Estamos acostumbrados, no solo en las películas y series, sino también en la realidad, a ver que “si me apetece/si el cuerpo me lo pide”, ¿por qué no se van a tener relaciones con alguien que te atrae, incluso sin conocer a esa persona? Parece que, si no lo haces, te estás perdiendo muchas cosas. O que eres un poco estrecho o miedoso. Pensemos un poco acerca de esto.
Pasar un buen rato con un desconocido
Recuerdo de joven que, en un bar de copas, una amiga me insistía en que podía acostarme con un chico francés que trataba de ligar conmigo. La razón de mi amiga —¡quizá no tan amiga!— era esta: “Pasarás un buen rato y, además, como es extranjero no volverás a verle”. En ese momento, di gracias por la educación recibida, por mi sensibilidad y por el miedo ante algo absolutamente desconocido con un ser absolutamente desconocido. De hecho, pensé: “¿Cómo es posible que la gente se acueste sin conocerse?”.
La espera en el noviazgo
Llevemos esta situación al noviazgo: ¿si nos queremos, podemos acostarnos?
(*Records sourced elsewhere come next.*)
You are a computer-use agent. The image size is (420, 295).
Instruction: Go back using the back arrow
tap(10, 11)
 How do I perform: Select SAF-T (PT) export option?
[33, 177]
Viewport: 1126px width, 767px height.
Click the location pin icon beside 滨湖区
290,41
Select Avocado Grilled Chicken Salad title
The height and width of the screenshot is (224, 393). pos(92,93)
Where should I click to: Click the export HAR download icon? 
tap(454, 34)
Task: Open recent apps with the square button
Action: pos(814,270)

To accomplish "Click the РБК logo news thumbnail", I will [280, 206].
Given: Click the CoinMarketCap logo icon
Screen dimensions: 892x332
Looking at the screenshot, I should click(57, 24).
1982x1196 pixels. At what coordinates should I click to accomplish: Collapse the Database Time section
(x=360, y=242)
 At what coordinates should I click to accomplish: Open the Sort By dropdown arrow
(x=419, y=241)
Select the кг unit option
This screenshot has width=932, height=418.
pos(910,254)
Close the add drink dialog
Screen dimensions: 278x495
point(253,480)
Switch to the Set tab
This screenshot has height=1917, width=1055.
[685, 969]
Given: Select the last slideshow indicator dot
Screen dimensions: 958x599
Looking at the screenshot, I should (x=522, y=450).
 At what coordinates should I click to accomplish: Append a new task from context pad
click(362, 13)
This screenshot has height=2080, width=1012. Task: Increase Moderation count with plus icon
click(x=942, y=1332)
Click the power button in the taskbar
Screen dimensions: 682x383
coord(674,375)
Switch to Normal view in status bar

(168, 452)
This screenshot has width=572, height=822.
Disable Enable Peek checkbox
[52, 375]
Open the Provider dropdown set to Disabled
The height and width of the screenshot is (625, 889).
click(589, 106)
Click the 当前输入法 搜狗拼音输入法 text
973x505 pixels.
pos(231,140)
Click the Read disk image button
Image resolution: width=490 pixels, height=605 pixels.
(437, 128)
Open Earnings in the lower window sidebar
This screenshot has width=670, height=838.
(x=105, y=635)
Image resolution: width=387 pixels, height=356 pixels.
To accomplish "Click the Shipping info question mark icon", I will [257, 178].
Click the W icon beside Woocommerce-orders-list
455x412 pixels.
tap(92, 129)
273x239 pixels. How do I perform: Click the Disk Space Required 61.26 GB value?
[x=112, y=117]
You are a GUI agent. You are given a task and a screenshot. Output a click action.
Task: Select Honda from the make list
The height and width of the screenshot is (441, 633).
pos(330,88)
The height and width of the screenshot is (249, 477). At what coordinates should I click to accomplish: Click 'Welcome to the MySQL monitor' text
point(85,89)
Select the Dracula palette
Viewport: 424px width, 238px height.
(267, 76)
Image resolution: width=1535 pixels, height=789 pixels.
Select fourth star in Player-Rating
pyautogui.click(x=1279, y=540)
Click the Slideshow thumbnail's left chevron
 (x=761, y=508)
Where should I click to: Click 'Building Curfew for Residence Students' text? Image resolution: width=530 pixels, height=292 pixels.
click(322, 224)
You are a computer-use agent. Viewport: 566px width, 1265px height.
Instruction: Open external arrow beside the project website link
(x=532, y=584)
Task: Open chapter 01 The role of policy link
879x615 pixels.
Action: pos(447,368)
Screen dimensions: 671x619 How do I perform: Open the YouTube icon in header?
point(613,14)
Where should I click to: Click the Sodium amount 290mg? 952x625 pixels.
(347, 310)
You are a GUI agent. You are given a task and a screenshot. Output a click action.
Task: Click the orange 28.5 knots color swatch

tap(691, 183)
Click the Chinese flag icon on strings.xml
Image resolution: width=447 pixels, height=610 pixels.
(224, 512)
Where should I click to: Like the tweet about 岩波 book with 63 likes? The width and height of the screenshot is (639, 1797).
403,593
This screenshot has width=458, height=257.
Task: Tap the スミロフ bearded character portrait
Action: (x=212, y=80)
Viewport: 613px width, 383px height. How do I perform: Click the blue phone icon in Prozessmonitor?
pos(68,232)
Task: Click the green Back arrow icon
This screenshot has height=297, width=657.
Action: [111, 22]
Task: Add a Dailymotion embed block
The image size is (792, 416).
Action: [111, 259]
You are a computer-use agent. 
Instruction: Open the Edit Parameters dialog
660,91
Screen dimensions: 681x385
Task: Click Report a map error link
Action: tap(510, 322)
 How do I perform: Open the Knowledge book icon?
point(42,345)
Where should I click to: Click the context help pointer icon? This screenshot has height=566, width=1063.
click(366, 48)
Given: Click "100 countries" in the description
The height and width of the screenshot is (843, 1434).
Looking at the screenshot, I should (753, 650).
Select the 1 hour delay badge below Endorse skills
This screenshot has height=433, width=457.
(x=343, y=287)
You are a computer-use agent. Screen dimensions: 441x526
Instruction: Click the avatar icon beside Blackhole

Ciertamente, se trata de algo tan habitual que aquellos novios que no tienen relaciones, no viajan juntos o no conviven son vistos en muchos ambientes como especies en extinción.
¿Por qué, entonces, unos novios deciden esperar a tener relaciones sexuales en el matrimonio? Mi primera recomendación es que no deben mantenerse en esa postura a la fuerza, de modo impositivo.
Por el contrario, tiene que ser una elección que surja de lo profundo del alma y del corazón. Una decisión de querer entregarse llegado el momento, en cuerpo y alma. Mientras, en esa espera, la inteligencia y la voluntad —junto con la intuición de querer vislumbrar un amor limpio, que pueda sostener una vida futura en común— mantienen firme esa decisión.
El noviazgo es tiempo de discernimiento, de conocerse, de aprender a mirarse a los ojos. Cuando el deseo sexual arrasa esa firmeza, dejamos de mirarnos a los ojos y perdemos la capacidad de valorar libremente si esa persona es la que podremos elegir para toda la vida.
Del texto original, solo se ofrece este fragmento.